- **PROMPT A**
Within the rows, from the line holding "Image resolution: width=1100" through the line holding "tap(206, 426)", inclusive, substitute "screen assistant" for "computer-use agent". Return only those lines, with nothing else changed.
* Start TEXT PROVIDED *
[nycbug-talk] Parallel Virtual Machine

George Georgalis george at galis.org
Thu Apr 13 00:43:15 EDT 2006


On Wed, Apr 12, 2006 at 11:23:33AM -0400, Pete Wright wrote:
>On Tue, Apr 11, 2006 at 11:17:05PM -0400, George Georgalis wrote:
>> On Tue, Apr 11, 2006 at 08:57:59AM -0700, Peter Wright wrote:
>> >
>> >> Hey All,
>> >>
>> >> A colleague of mine just found something called PVM, which looks like
>> >> a really interesting problem-solver (cheap and easy distributed CPU
>> >> use?):
>> >
>> >yea i remember checking it out a while back.  it seemed pretty good if you
>> >are writing a custom application.  if i remember correctly PVM provides C
>> >lib's that allow you to pass messages via network sockets to your cluster
>> >for computation.  unfortunatly, i was never in a situation where i could
>> >use it.
>> 
>> I think it was shipped in the redhat desktop since 6.0 or 6.1.
>> But I've never seen it running. Think pov-ray mentioned it before,
>> but now there's http://www.instant-grid.org/ or Sun Grid Engine 
>> and others...
>> 
>
>heh...RH ships the pvm libs?  i didn't realize that, must have missed it
>inbetween the kitchen sink and bathtub they also supply :)  I think
>this architecture is different than a "grid" or what ever market-speak
>is being used today.  from what i've gathered, grid's are mainly batch
>processing systems that do some tricks to spread the load amoung a farm
>of cpu's.  a PVM seemed closer to a large shared memory cluster.  it may
>seem like a trivial difference but from a programming and application
>perspective it's pretty huge.  from what I understand, a grid/batch
>system will take a discreet chunk of code - process it - then send the
>result back to the master.  a shared memory cluster is able to take one
>set of instructions and have the computation spread along multiple
>machines at the same time.
* End TEXT PROVIDED *
- **PROMPT B**
Give every date-and-time stamp that appears in the mailing-list post about the Parallel Virtual Machine.
* Start RECORDS PROVIDED *
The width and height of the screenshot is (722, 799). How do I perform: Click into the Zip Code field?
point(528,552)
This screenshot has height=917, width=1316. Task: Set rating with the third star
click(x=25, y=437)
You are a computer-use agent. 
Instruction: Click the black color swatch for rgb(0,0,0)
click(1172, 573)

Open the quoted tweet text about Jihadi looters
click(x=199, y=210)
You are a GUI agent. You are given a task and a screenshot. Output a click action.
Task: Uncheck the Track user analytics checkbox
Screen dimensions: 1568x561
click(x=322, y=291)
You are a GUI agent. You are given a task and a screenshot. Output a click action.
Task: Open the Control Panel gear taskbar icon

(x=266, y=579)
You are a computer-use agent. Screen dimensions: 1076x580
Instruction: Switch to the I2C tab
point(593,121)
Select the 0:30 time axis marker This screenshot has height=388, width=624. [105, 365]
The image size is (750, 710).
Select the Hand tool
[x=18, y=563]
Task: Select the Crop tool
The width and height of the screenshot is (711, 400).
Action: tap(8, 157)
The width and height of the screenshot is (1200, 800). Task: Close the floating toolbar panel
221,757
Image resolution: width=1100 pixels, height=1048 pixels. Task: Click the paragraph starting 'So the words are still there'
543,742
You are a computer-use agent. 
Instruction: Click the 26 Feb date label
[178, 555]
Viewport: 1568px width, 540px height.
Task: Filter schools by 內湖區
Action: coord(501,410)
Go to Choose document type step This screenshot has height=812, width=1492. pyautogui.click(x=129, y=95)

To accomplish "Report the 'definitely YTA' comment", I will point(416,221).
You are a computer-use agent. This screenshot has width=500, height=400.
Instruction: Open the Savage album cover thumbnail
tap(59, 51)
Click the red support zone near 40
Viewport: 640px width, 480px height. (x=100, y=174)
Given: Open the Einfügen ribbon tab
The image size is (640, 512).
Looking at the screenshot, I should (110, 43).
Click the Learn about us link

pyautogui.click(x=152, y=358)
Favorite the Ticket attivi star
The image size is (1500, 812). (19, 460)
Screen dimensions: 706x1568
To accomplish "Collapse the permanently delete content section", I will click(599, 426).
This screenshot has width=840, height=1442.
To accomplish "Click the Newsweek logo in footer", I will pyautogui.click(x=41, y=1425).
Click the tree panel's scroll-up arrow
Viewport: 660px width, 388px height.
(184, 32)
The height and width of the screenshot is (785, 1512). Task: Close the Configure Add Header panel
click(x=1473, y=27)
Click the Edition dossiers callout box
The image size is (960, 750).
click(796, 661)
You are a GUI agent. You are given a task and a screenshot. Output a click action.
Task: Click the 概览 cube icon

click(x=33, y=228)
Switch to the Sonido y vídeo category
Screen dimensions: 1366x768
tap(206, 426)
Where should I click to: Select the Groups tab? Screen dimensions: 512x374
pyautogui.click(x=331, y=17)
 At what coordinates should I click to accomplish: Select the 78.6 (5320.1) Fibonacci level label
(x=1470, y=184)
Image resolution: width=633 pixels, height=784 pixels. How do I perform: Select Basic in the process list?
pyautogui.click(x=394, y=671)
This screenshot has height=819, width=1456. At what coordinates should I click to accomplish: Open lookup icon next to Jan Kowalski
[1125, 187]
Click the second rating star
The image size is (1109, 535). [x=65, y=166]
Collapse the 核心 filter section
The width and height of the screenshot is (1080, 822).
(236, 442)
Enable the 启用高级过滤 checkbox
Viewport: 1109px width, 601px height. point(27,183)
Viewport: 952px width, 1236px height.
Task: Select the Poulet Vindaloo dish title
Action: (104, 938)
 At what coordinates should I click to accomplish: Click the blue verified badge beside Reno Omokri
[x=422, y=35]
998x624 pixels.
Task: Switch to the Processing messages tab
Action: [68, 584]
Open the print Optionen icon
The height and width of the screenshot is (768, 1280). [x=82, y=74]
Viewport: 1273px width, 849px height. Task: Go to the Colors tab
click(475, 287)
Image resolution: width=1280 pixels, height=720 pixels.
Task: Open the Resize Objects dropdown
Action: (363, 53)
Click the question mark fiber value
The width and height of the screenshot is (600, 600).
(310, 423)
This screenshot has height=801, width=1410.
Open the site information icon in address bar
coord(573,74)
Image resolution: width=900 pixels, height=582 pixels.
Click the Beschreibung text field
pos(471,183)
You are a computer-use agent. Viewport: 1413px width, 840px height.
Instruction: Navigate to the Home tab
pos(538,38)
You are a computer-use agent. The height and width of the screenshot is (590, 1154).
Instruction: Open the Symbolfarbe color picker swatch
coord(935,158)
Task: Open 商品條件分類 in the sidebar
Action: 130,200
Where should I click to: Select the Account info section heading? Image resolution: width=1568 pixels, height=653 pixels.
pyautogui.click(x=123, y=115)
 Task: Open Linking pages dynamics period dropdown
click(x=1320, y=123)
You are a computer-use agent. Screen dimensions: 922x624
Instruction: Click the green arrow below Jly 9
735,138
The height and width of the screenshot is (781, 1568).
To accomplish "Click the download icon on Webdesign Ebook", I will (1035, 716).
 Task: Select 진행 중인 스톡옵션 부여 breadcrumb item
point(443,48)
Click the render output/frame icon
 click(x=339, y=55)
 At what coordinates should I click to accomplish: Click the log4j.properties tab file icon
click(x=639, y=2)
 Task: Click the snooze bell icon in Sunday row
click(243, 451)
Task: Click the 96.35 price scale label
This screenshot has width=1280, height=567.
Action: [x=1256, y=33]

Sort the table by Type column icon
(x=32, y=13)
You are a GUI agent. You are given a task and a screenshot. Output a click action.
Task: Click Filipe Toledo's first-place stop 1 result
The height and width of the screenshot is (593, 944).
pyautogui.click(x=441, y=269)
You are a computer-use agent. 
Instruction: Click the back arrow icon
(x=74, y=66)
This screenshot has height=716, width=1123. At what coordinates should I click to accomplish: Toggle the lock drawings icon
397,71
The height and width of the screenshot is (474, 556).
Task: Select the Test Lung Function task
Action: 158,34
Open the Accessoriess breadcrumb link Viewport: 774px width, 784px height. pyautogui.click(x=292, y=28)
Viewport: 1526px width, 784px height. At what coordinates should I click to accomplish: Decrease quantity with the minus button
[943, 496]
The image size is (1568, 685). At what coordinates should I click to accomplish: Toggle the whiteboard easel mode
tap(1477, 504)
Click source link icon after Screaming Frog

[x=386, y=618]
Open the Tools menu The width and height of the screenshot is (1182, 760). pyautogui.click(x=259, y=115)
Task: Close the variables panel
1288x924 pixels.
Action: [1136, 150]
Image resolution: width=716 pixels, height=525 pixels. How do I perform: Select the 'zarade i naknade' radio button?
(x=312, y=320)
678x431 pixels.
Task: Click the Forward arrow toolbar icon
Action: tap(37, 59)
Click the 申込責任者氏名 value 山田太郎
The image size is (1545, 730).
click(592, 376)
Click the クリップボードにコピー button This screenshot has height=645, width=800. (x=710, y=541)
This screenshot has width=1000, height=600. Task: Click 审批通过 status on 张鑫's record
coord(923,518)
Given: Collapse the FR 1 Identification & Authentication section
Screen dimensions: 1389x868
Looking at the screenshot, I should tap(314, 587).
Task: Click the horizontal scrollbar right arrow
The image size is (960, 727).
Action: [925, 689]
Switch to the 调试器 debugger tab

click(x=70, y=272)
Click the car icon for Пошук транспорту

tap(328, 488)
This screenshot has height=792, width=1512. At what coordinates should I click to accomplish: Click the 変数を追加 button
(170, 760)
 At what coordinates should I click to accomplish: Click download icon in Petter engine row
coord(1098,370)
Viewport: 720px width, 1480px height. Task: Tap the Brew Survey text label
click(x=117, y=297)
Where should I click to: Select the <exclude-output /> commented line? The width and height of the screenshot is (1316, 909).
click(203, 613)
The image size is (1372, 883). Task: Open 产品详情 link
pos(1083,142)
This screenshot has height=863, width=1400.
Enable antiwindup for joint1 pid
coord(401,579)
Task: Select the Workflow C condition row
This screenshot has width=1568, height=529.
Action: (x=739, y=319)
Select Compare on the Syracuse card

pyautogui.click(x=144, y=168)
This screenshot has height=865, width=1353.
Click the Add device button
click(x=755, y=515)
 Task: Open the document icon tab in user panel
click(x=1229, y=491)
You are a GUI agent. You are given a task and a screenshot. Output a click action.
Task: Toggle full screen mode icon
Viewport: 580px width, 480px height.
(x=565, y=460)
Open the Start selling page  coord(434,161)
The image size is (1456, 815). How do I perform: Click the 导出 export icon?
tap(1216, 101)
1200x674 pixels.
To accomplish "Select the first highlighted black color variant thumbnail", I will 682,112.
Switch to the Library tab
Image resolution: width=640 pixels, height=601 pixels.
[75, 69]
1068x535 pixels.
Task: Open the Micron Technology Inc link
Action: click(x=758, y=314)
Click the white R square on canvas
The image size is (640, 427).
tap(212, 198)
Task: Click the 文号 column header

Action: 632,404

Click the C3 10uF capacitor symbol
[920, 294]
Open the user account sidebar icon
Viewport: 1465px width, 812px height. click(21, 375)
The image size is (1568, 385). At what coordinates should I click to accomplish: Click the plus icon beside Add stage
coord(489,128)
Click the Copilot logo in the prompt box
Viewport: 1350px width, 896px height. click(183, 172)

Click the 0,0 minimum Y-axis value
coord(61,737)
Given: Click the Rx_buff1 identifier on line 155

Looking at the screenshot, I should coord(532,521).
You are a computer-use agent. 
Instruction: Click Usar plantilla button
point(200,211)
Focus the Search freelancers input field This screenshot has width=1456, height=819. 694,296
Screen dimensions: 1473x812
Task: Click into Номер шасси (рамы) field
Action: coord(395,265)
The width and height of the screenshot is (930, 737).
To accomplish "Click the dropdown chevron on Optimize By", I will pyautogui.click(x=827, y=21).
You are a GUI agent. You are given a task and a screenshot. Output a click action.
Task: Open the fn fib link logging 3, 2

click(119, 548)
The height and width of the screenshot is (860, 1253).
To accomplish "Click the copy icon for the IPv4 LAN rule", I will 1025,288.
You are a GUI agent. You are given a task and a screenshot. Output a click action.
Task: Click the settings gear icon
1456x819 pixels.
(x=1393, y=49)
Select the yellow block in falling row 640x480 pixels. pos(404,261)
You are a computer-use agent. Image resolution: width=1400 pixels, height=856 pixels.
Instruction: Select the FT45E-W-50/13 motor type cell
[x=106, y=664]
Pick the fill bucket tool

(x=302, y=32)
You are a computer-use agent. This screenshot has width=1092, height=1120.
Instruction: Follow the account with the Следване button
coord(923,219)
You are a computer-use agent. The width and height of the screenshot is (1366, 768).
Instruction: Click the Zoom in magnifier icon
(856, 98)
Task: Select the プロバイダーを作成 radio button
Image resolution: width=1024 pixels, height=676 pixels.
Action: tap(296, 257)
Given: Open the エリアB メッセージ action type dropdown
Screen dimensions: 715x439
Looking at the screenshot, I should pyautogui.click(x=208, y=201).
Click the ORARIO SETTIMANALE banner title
* End RECORDS PROVIDED *
- **FULL RESPONSE A**
Image resolution: width=1100 pixels, height=1048 pixels. Task: Click the paragraph starting 'So the words are still there'
543,742
You are a screen assistant. 
Instruction: Click the 26 Feb date label
[178, 555]
Viewport: 1568px width, 540px height.
Task: Filter schools by 內湖區
Action: coord(501,410)
Go to Choose document type step This screenshot has height=812, width=1492. pyautogui.click(x=129, y=95)

To accomplish "Report the 'definitely YTA' comment", I will point(416,221).
You are a screen assistant. This screenshot has width=500, height=400.
Instruction: Open the Savage album cover thumbnail
tap(59, 51)
Click the red support zone near 40
Viewport: 640px width, 480px height. (x=100, y=174)
Given: Open the Einfügen ribbon tab
The image size is (640, 512).
Looking at the screenshot, I should (110, 43).
Click the Learn about us link

pyautogui.click(x=152, y=358)
Favorite the Ticket attivi star
The image size is (1500, 812). (19, 460)
Screen dimensions: 706x1568
To accomplish "Collapse the permanently delete content section", I will click(599, 426).
This screenshot has width=840, height=1442.
To accomplish "Click the Newsweek logo in footer", I will pyautogui.click(x=41, y=1425).
Click the tree panel's scroll-up arrow
Viewport: 660px width, 388px height.
(184, 32)
The height and width of the screenshot is (785, 1512). Task: Close the Configure Add Header panel
click(x=1473, y=27)
Click the Edition dossiers callout box
The image size is (960, 750).
click(796, 661)
You are a GUI agent. You are given a task and a screenshot. Output a click action.
Task: Click the 概览 cube icon

click(x=33, y=228)
Switch to the Sonido y vídeo category
Screen dimensions: 1366x768
tap(206, 426)

- **FULL RESPONSE B**
- Thu Apr 13 00:43:15 EDT 2006
- Wed, Apr 12, 2006 at 11:23:33AM -0400
- Tue, Apr 11, 2006 at 11:17:05PM -0400
- Tue, Apr 11, 2006 at 08:57:59AM -0700